Castor

Castor : Le castor est un rongeur (famille des Castoridés), aujourd’hui protégé. Autrefois, en France, on l’appelait « bièvre » tiré de l’anglais beaver (d’où le surnom de castor donné par Jean-Paul Sartre à Simone de Beauvoir).
Assez répandu, il était chassé tant pour sa chair que pour sa fourrure. L’Église avait en effet déclaré sa viande « maigre », comme celle de tous les gibiers d’eau, ce qui permettait de la consommer pendant le Carême.
Il ne faut pas confondre le castor avec le myocastor, ou ragondin, originaire d’Amérique du Sud et introduit récemment en Europe. Le castor est élevé pour sa fourrure, mais aussi pour sa viande, à l’odeur légèrement musquée, qui entre dans la composition de pâtés et de certaines préparations culinaires. Au Québec, on apprécie beaucoup le castor : on le trappe en hiver pour sa consommation personnelle, car la commercialisation en est interdite.

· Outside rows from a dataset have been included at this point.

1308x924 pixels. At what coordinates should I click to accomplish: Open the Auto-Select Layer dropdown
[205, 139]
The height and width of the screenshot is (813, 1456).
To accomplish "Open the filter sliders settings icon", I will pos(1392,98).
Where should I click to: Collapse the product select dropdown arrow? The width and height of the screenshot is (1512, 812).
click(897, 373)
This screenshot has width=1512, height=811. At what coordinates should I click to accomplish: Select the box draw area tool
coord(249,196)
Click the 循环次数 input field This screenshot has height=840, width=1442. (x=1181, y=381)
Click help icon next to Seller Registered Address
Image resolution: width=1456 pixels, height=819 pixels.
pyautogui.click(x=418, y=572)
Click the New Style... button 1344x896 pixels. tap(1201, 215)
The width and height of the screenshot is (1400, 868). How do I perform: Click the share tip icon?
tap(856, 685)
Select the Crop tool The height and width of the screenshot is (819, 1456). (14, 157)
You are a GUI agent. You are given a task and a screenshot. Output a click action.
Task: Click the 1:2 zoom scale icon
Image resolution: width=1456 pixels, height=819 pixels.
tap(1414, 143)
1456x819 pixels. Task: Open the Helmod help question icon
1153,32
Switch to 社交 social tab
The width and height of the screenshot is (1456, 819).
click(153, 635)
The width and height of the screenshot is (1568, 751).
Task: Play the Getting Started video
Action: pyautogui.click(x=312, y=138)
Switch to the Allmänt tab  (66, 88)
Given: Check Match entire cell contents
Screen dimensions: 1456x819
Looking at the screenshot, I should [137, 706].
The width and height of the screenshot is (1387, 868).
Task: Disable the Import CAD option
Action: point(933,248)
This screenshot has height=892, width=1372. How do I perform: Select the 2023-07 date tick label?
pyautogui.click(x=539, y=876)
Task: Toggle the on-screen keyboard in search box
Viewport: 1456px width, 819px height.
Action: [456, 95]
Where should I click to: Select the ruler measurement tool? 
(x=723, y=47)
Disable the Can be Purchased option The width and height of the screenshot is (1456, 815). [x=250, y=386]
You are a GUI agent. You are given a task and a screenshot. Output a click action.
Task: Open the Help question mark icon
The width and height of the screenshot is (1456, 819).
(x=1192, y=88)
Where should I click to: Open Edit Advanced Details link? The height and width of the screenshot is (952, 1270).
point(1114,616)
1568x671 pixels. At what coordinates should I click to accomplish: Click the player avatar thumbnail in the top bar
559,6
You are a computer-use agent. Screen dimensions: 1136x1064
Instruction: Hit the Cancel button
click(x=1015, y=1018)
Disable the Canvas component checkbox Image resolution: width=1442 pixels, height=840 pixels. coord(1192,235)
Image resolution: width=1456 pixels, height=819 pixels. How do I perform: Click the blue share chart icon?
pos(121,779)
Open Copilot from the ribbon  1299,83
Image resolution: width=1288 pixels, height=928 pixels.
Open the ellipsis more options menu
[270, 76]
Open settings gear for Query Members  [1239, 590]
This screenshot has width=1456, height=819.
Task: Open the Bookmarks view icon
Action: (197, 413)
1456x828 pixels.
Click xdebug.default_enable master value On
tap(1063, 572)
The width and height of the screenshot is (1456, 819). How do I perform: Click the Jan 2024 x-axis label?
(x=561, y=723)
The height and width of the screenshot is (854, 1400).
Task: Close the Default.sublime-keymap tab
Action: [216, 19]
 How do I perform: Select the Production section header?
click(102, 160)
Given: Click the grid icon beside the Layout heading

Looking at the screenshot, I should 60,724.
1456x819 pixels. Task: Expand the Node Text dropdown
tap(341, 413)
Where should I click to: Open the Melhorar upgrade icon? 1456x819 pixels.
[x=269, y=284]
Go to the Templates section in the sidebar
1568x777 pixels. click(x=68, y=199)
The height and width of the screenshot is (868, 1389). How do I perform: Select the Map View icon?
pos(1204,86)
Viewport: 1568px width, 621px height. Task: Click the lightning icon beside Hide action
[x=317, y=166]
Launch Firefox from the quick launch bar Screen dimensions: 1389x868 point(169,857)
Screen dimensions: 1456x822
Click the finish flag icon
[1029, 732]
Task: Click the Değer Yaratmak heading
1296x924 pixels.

On a cru longtemps que sa viande avait mauvais goût car on traduisait castor oil – «  huile de ricin », en anglais – par « huile de castor ».On le rôtit entier, au four farci de petits légumes et enveloppé d’une crépine. La queue est cuite au court-bouillon jusqu’à ce se forme une grosse huile entre cuir et chair ; on dépose alors la queue sur un plat et on l’incise le long des vertèbres pour dégager une matière grisâtre dont la consistance rappelle celle du ris de veau. On sert sur chaque assiette bien chaude un carré de 3 centimètres entouré de quatre sauces chaudes à base de gelées de fruits et herbes sauvages (menthe, cranberry, raisin sauvage et atoca).